November 2nd 2018 – I am sitting on the plane from Shannon to JFK on route to run the New York City marathon and I am wondering how and why?

Let’s turn the clock back to the winter of 2012, I sat on our couch watching “Operation Transformation” while my wife was out running with the local fit for life group and I thought to myself I need to get fit, loose a few pounds and become active as I hadn’t exercised for years using an excuse of a bad ankle that wouldn’t allow me.

TIME FOR CHANGE

My wife Katie who had taken up running some years earlier and having completed a couple of marathons persuaded me to buy a pair of runners and some running gear. I had no excuse now but I remember worrying about people/neighbours/friends looking at me running on the road and what would they think? – How stupid of me!!

It all started with a one mile run from my house and slowly built up to 3kms run until one day I was ready for a 5km run – I parked the car up the village and did a route consisting of 5km, I don’t remember how long it took me but it was a major milestone, 5km ran, I was now a runner!! Better still at this stage I didn’t care about who was looking at me or what they were saying, the fear was gone. Slowly but surely I built up the running distance by adding small amounts each week. I also now appreciated and understood the need to accommodate Katie with her requests to mind our boys or be at home while she was running or exercising something I didn’t get before I became active myself, so it was a win-win scenario for both of us.

I never joined fit for life or a running group when I started and looking back it was a mistake as I did all my running on my own probably related to my earlier fear of “what would people think”. I now know the benefits of joining a group and running in company as it is a great way of making new friends and enjoying the social aspect of running and meeting people.

My first race I entered was the “Craughwell 10mile” in March of 2013. A local race organised by our local running club. I knew it was a big jump starting off with a 10 miler but was focused on the task in hand, I also knew a lot of locals who had done it previously and spoke highly of the race, the atmosphere, the “feed” afterwards and most importantly the Medal and T-shirt for completing same. The thought of a medal – I couldn’t remember when I last received a medal probably back in secondary school!!

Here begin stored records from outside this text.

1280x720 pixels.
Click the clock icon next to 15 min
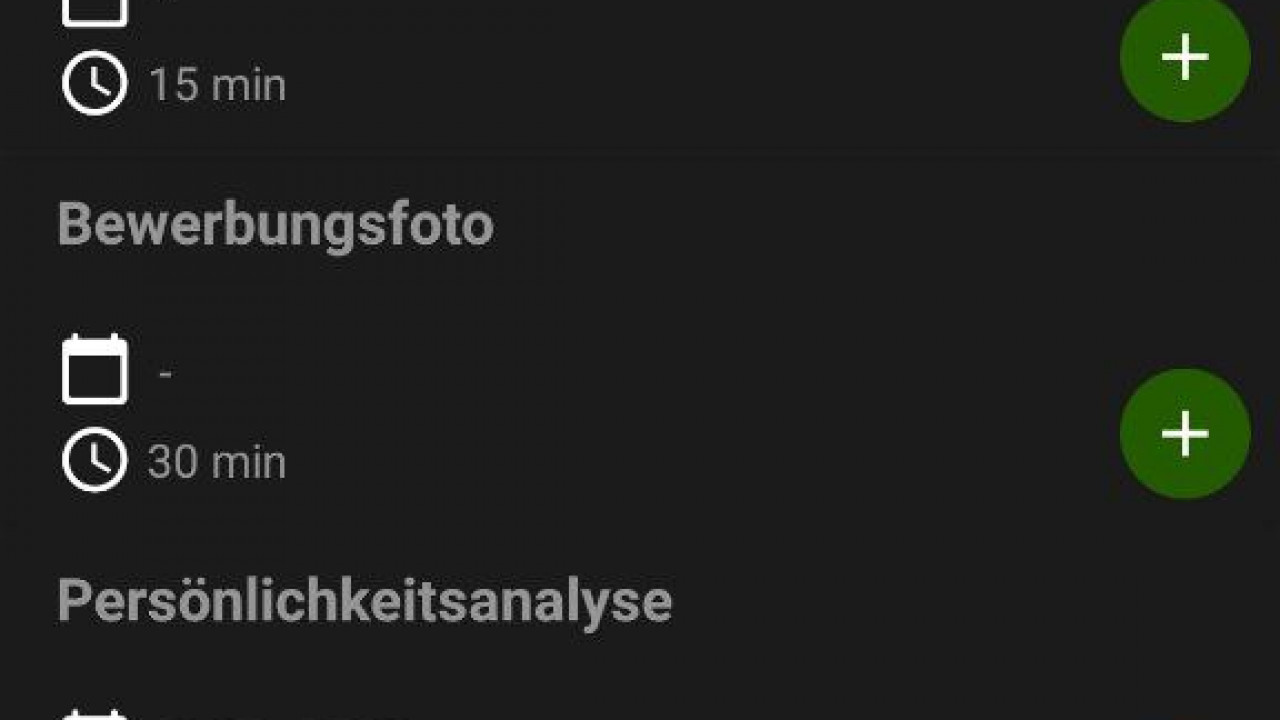point(95,84)
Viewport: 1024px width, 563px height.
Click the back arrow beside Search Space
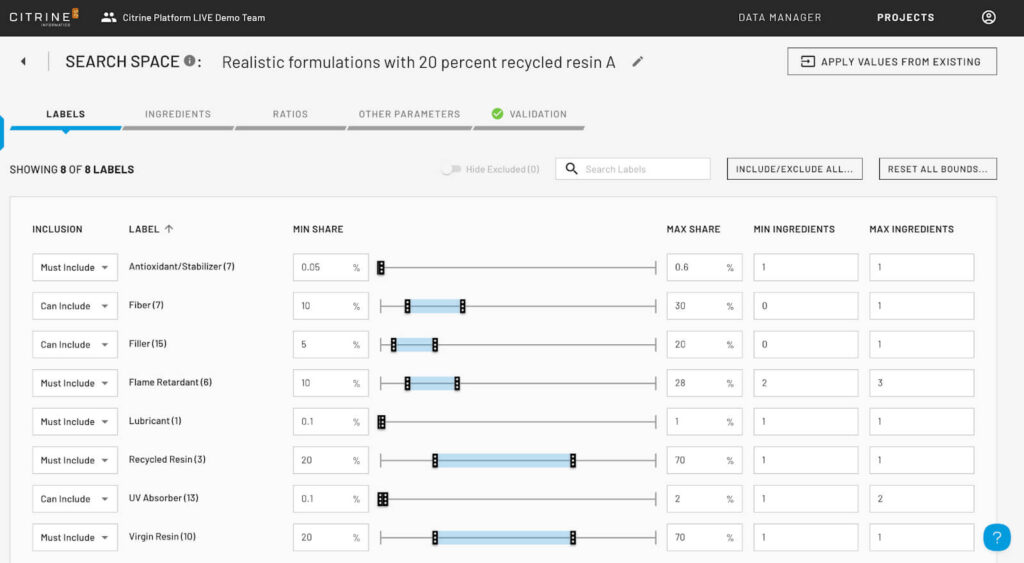click(x=24, y=61)
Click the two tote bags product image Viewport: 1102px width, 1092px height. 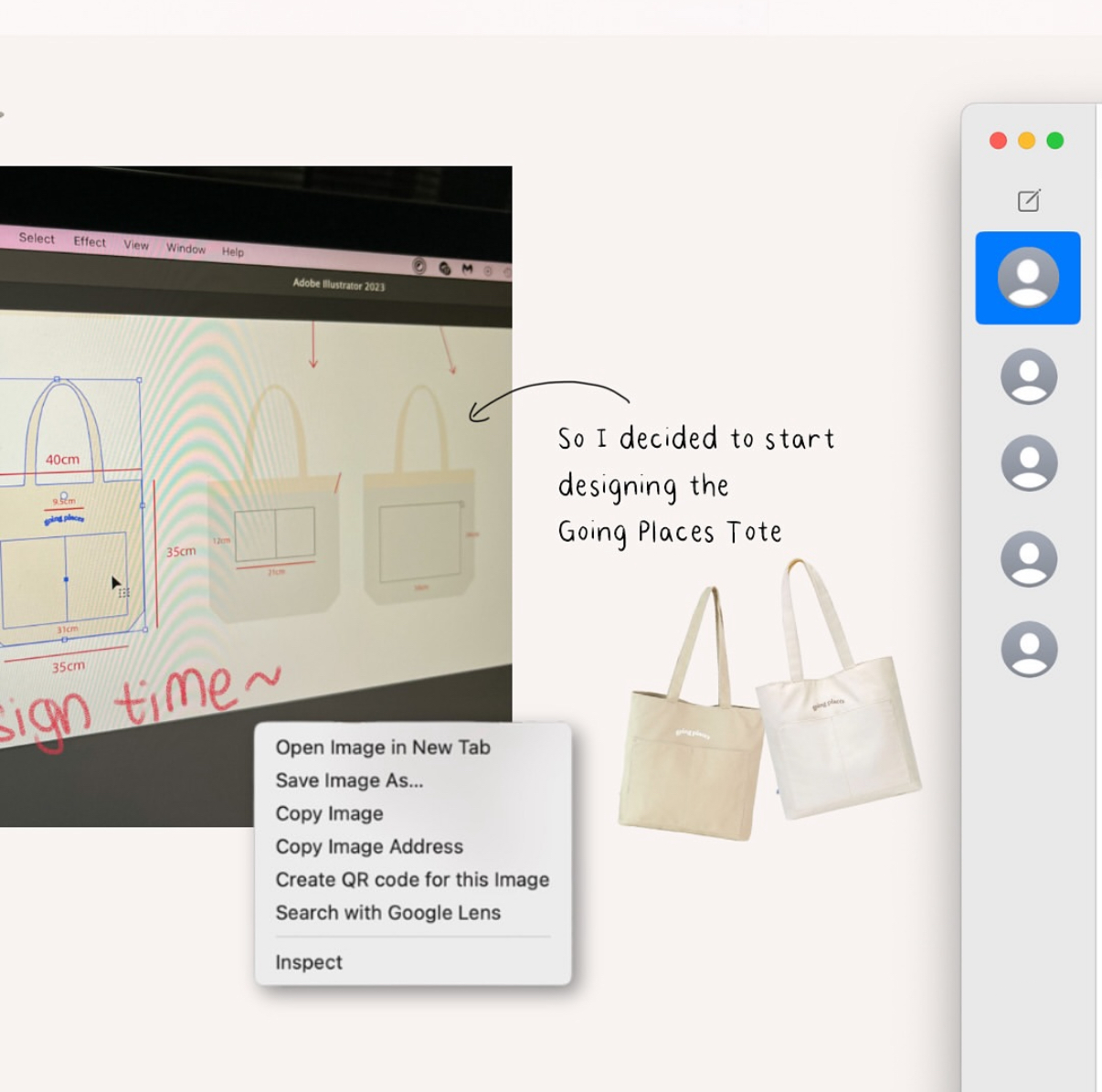pyautogui.click(x=768, y=704)
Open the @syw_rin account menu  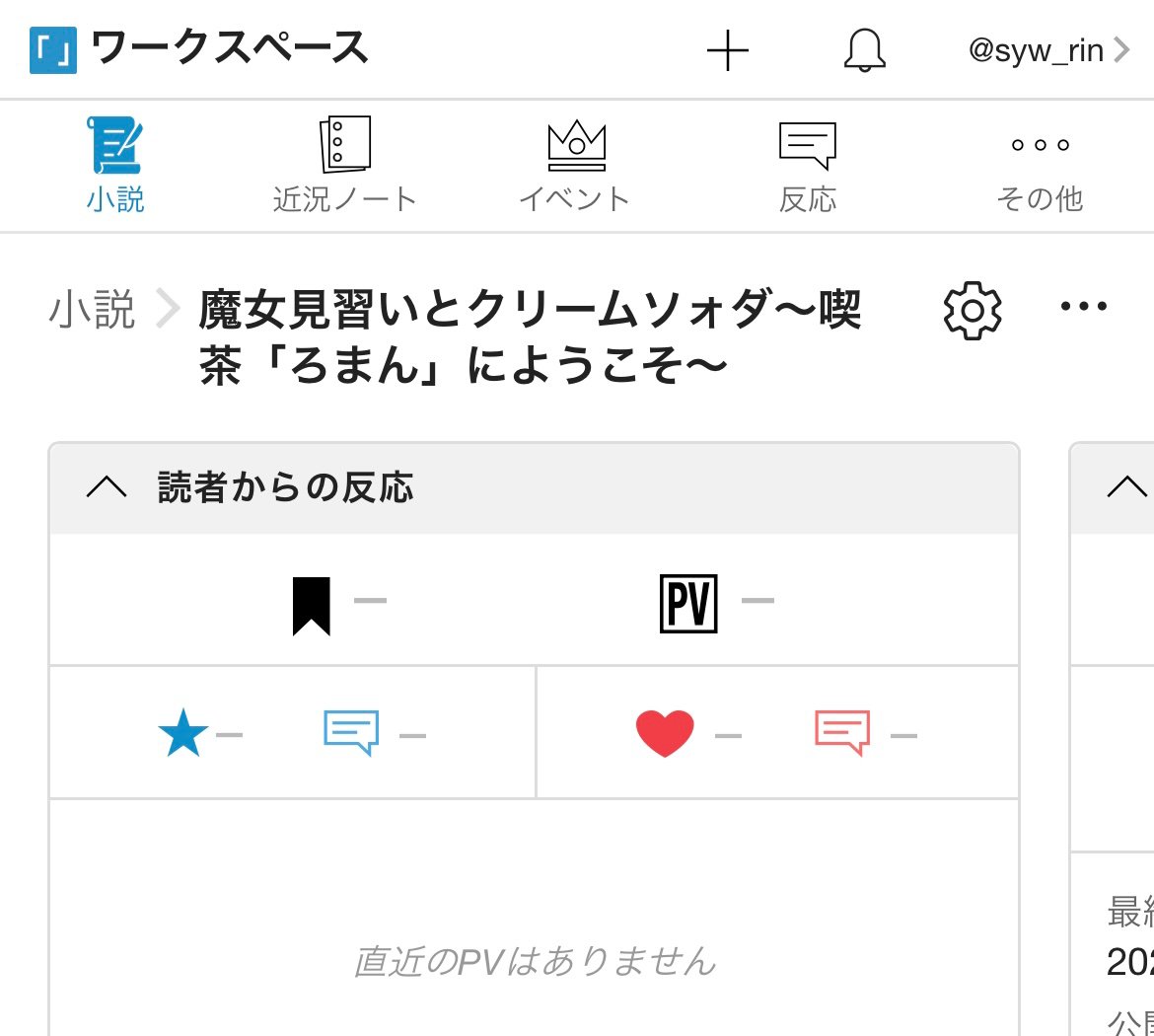pos(1047,50)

The last week in March approached and I was on the starting line with Katie beside me – I completed it in a time of 1.27, Katie stayed with me for most of the race until the last hill she took off like a hare and finished a few minutes ahead of me, I know she could have finished a lot quicker that day but chose to stay with me encouraging along the route. It was a proud day my first running medal on home turf, I could now run 10 mile without stopping,

progress was been made, I was feeling fitter, losing weight and felt good in myself, the benefits of running were beginning to show.

Having completed the 10 mile race I then set my sights on a half marathon in Limerick on the May Bank holiday weekend. I completed this race in 2.00 hrs and picked up my second medal. The limerick half was a different experience as it was part of a marathon and 10K race also which gave me my first taste of participating in a big race event. On the way home Katie announced “If you can do a half marathon you can do a full marathon”. Those words rang in my head for weeks afterwards “If you can do a half you can do a full”

Katie had completed two Dublin Marathons at this stage and knew what was involved so after some discussion I was signed up to do the Dublin City Marathon in October 2013 – A year after I had got up off the couch – was I mad?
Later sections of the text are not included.